In the next section, read Problem 1 for an example showing how to turn raw data into a variance-covariance matrix.

Test Your Understanding of This Lesson

Problem 1

The table below displays scores on math, English, and art tests for 5 students. Note that data from the table is represented in matrix A, where each column in the matrix shows scores on a test and each row shows scores for a student.

Student Math English Art
1 90 60 90
2 90 90 30
3 60 60 60
4 60 60 90
5 30 30 30
90 60 90
90 90 30
60 60 60
60 60 90
30 30 30
A

Given the data represented in matrix A, compute the variance of each test and the covariance between the tests.

Solution

The solution involves a three-step process.

  • First, we transform the raw scores in matrix A to deviation scores in matrix a, using the transformation formula described at how to transform raw scores to deviation scores.

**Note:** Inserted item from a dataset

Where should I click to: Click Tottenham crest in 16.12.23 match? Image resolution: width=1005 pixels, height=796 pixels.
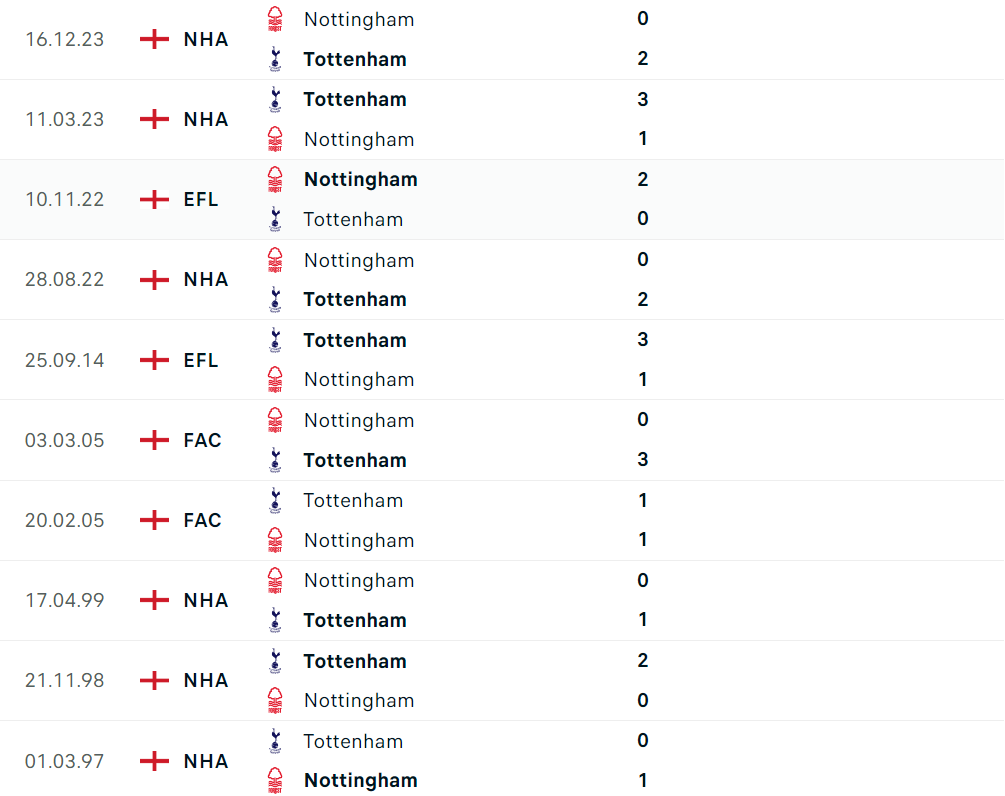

    a = A - 11'A ( 1 / n )

    where

    1 is an 5 x 1 column vector of ones
    a is an 5 x 3 matrix of deviation scores: a11, a12, . . . , a53
    A is an 5 x 3 matrix of raw scores: A11, A12, . . . , A53
    n is the number of rows in matrix A

a   =   
90 60 90
90 90 30
60 60 60
60 60 90
30 30 30
   -   
1 1 1 1 1
1 1 1 1 1
1 1 1 1 1
1 1 1 1 1
1 1 1 1 1
   
90 60 90
90 90 30
60 60 60
60 60 90
30 30 30
    ( 1/5 )

a   =   
90 60 90
90 90 30
60 60 60
60 60 90
30 30 30
   -   
66 60 60
66 60 60
66 60 60
66 60 60
66 60 60
   =   
24 0 30
24 30 -30
-6 0 0
-6 0 30
-36 -30 -30
  • Then, to find the deviation score sums of squares matrix, we compute a'a, as shown below.

aa   =   
24 24 -6 -6 -36
0 30 0 0 -30
30 -30 0 30 -30
   
24 0 30
24 30 -30
-6 0 0
-6 0 30
-36 -30 -30
   =   
2520 1800 900
1800 1800 0
900 0 3600
  • And finally, to create the variance-covariance matrix, we divide each element in the deviation sum of squares matrix by n, as shown below.

V    =    aa / n    =   
2520/5   1800/5   900/5
1800/5   1800/5   0/5
900/5   0/5   3600/5
   =   
504 360 180
360 360 0
180 0 720

We can interpret the variance and covariance statistics in matrix V to understand how the various test scores vary and covary.

  • Shown in red along the diagonal, we see the variance of scores for each test. The art test has the biggest variance (720); and the English test, the smallest (360). So we can say that art test scores are more variable than English test scores.

  • The covariance is displayed in black in the off-diagonal elements of matrix V.

    • The covariance between math and English is positive (360), and the covariance between math and art is positive (180). This means the scores tend to covary in a positive way. As scores on math go up, scores on art and English also tend to go up; and vice versa.

    • The covariance between English and art, however, is zero. This means there tends to be no predictable relationship between the movement of English and art scores.

If the covariance between any tests had been negative, it would have meant that the test scores on those tests tend to move in opposite directions. That is, students with relatively high scores on the first test would tend to have relatively low scores on the second test.